One common port security scenario is to configure a static MAC address on a switchport. If the switch sees a mac address other than the configured address, a violation occurs. By default, the violation action is shutdown.You might use a configuration like this in a college computer lab. Let’s say that you have a printer on switchport fa0/14. You don’t want students to unplug that printer and gain access to the network, so you configure port security on that interface and configure the printer’s MAC address.
description lab printer
switchport access vlan 125
switchport mode access
switchport port-security mac-address 0013.1a41.5434
Now imagine that one of your pesky students decides to unplug the printer and connect his laptop to the port. FAIL. 😉 Here’s the switch log:
00:54:45: %PM-4-ERR_DISABLE: psecure-violation error detected on Fa0/14, putting Fa0/14 in err-disable state
00:54:45: %PORT_SECURITY-2-PSECURE_VIOLATION: Security violation occurred, caused by MAC address 0013.1a41.544e on port FastEthernet0/14.

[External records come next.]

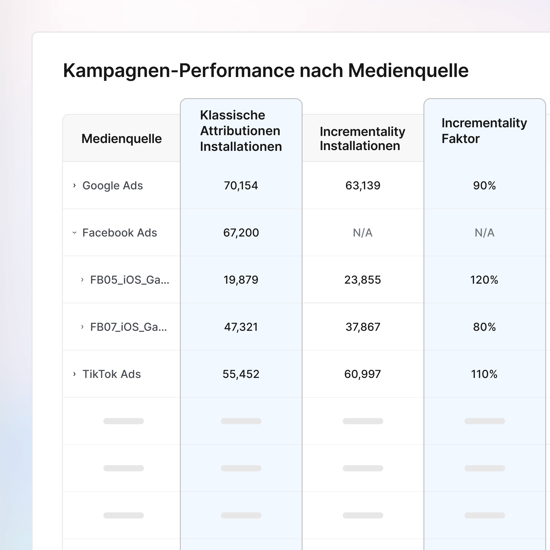Expand the Google Ads row chevron
The image size is (550, 550).
click(x=74, y=186)
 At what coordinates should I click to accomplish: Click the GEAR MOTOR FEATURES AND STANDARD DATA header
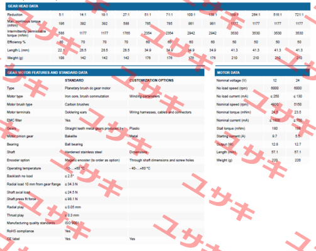[47, 73]
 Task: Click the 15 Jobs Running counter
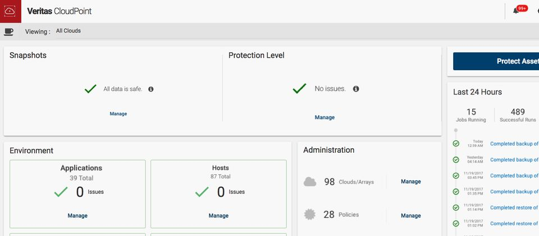pos(471,115)
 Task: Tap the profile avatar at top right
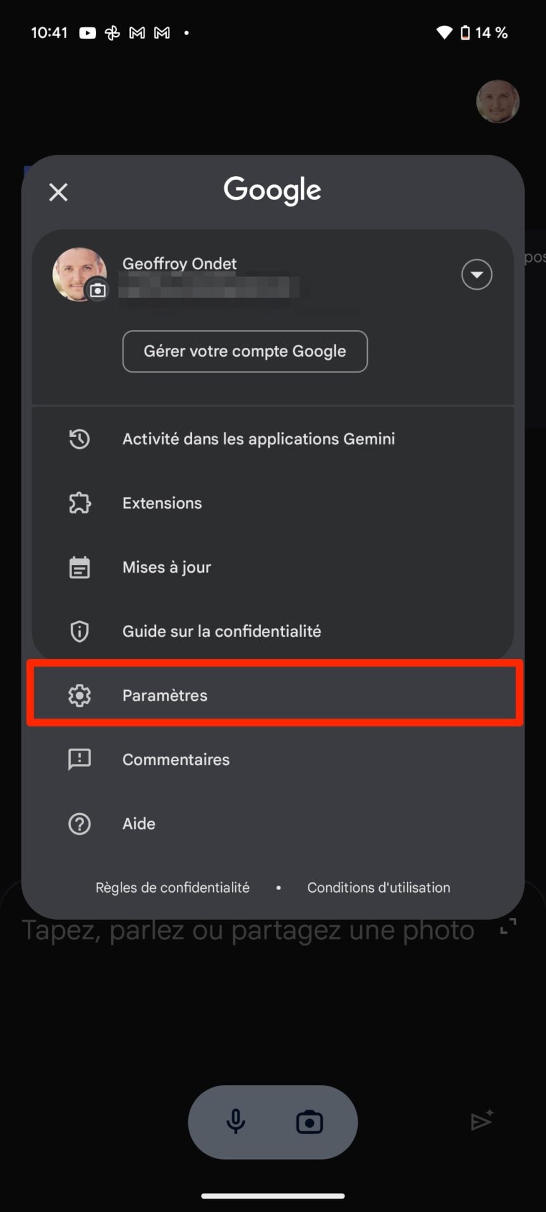(x=497, y=101)
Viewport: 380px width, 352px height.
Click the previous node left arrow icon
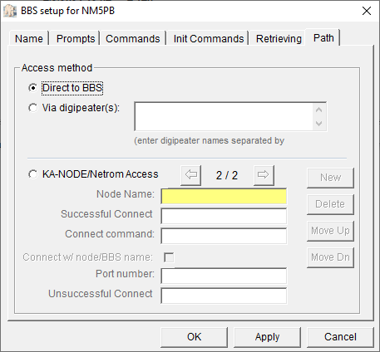point(191,175)
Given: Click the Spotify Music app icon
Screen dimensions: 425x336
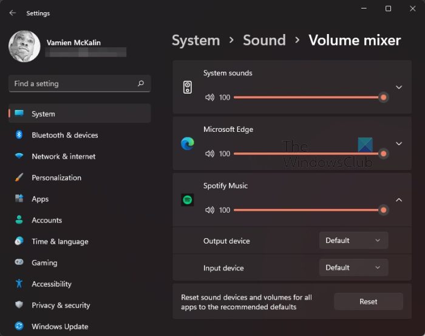Looking at the screenshot, I should coord(188,200).

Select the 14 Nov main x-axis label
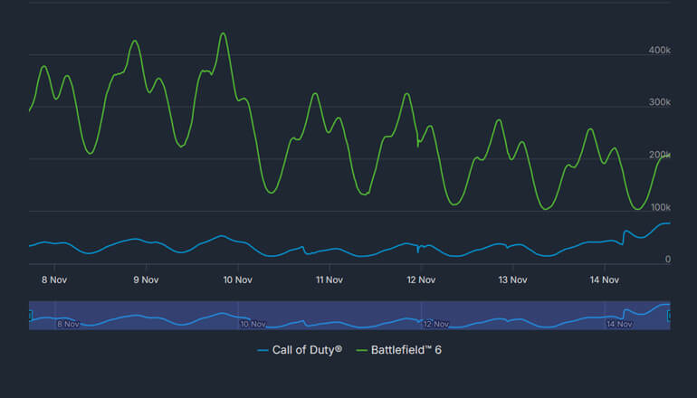604,280
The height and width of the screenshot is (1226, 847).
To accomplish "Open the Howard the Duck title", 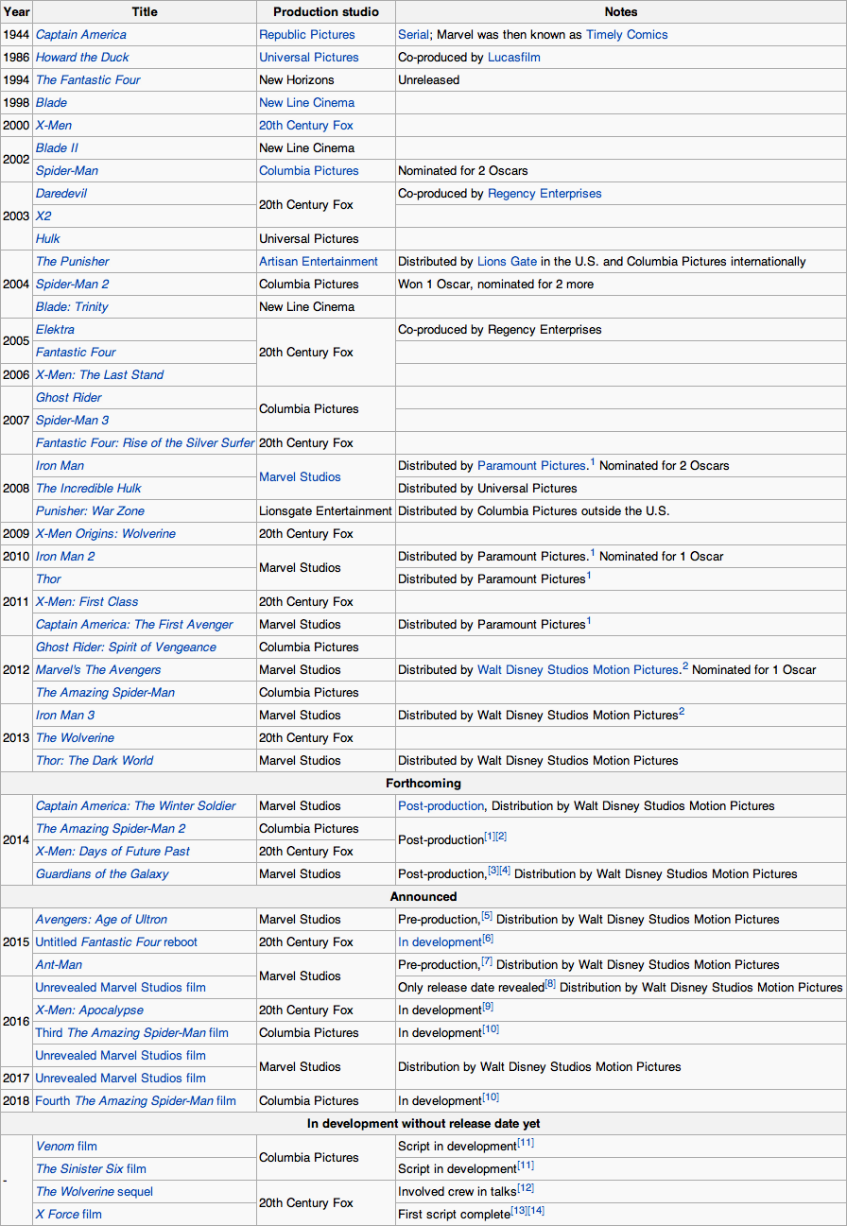I will pos(82,58).
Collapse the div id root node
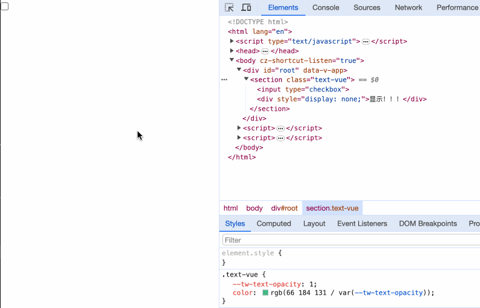480x308 pixels. pyautogui.click(x=239, y=70)
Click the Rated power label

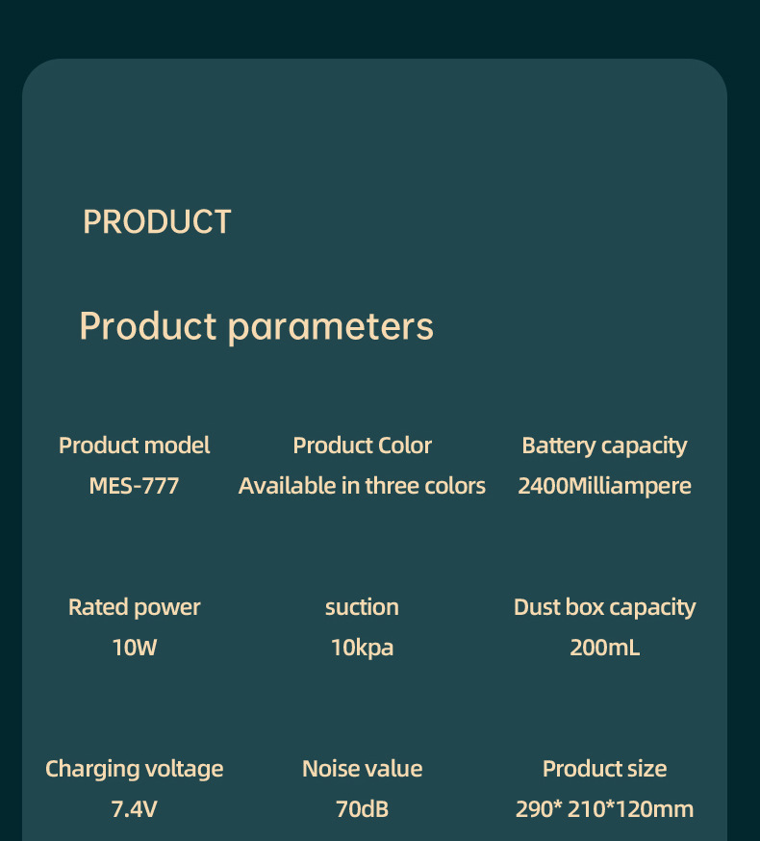pyautogui.click(x=134, y=607)
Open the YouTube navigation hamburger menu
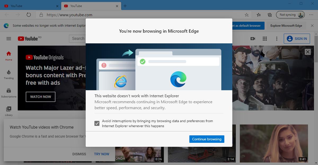 (8, 39)
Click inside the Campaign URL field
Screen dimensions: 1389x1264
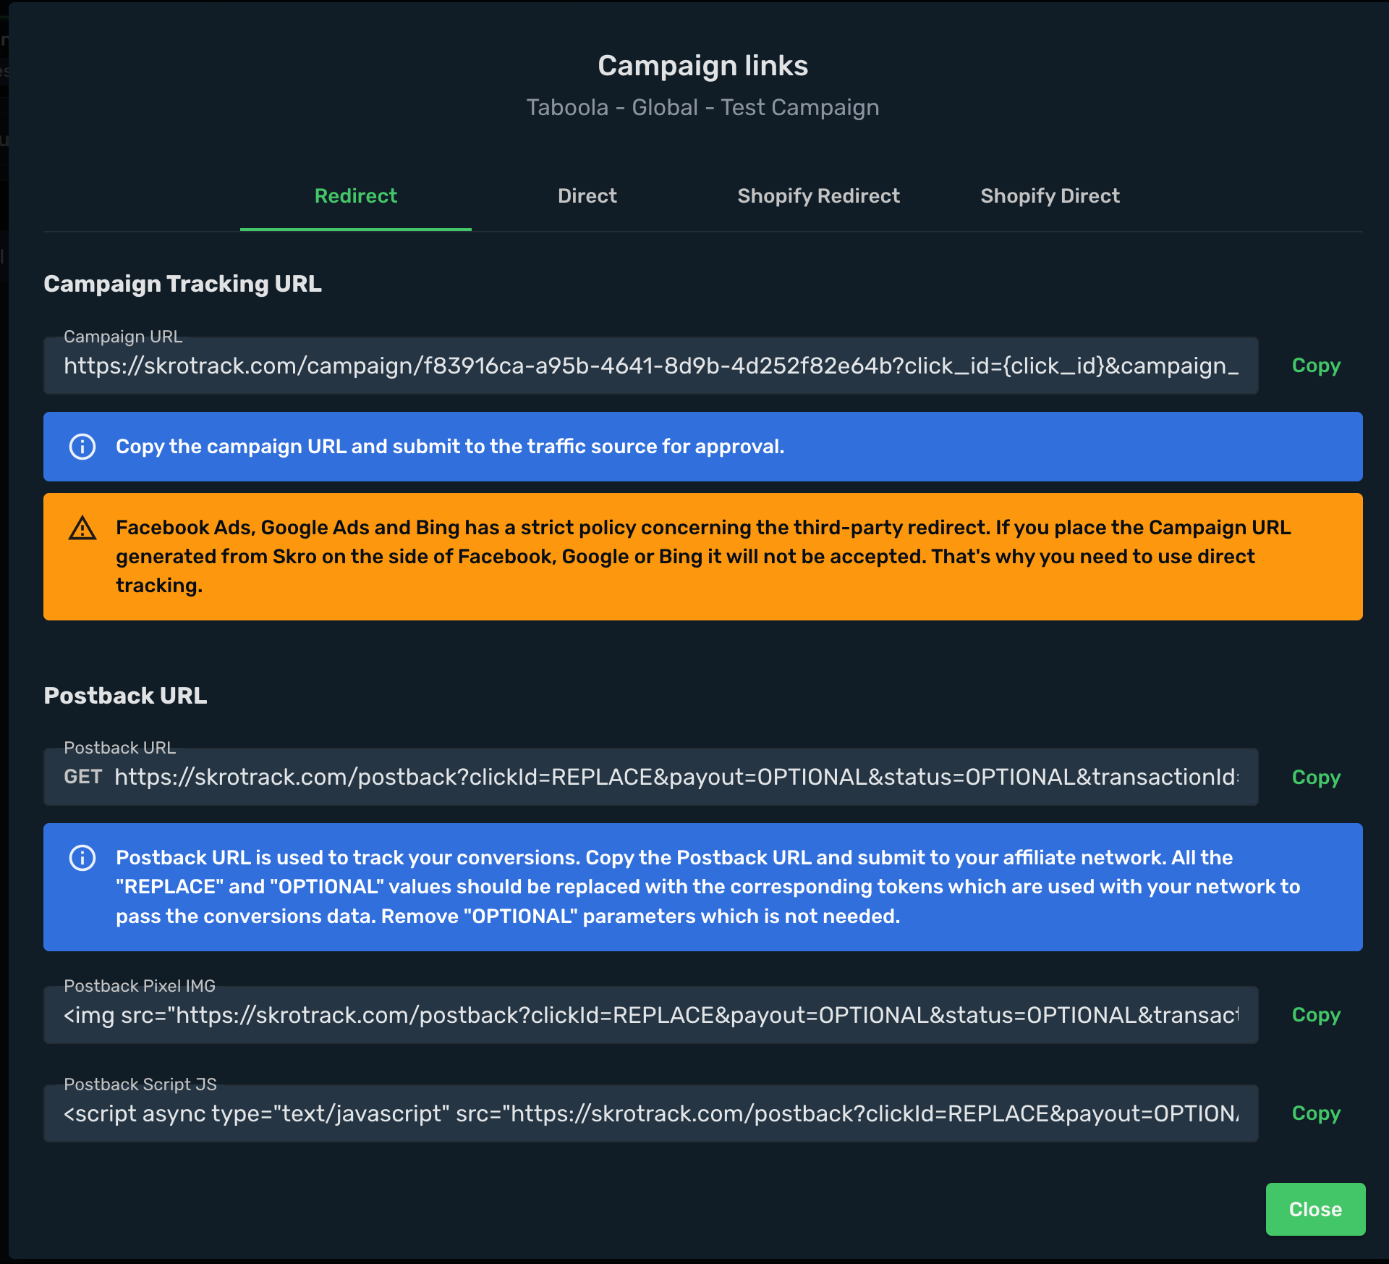click(651, 366)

00:54:46: %LINEPROTO-5-UPDOWN: Line protocol on Interface FastEthernet0/14, changed state to down
00:54:47: %LINK-3-UPDOWN: Interface FastEthernet0/14, changed state to down
As you can see, the switch operates as configured. When it sees the student’s MAC address, 0013.1a41.544e, a violation occurs and the default action is taken. The port is shut down.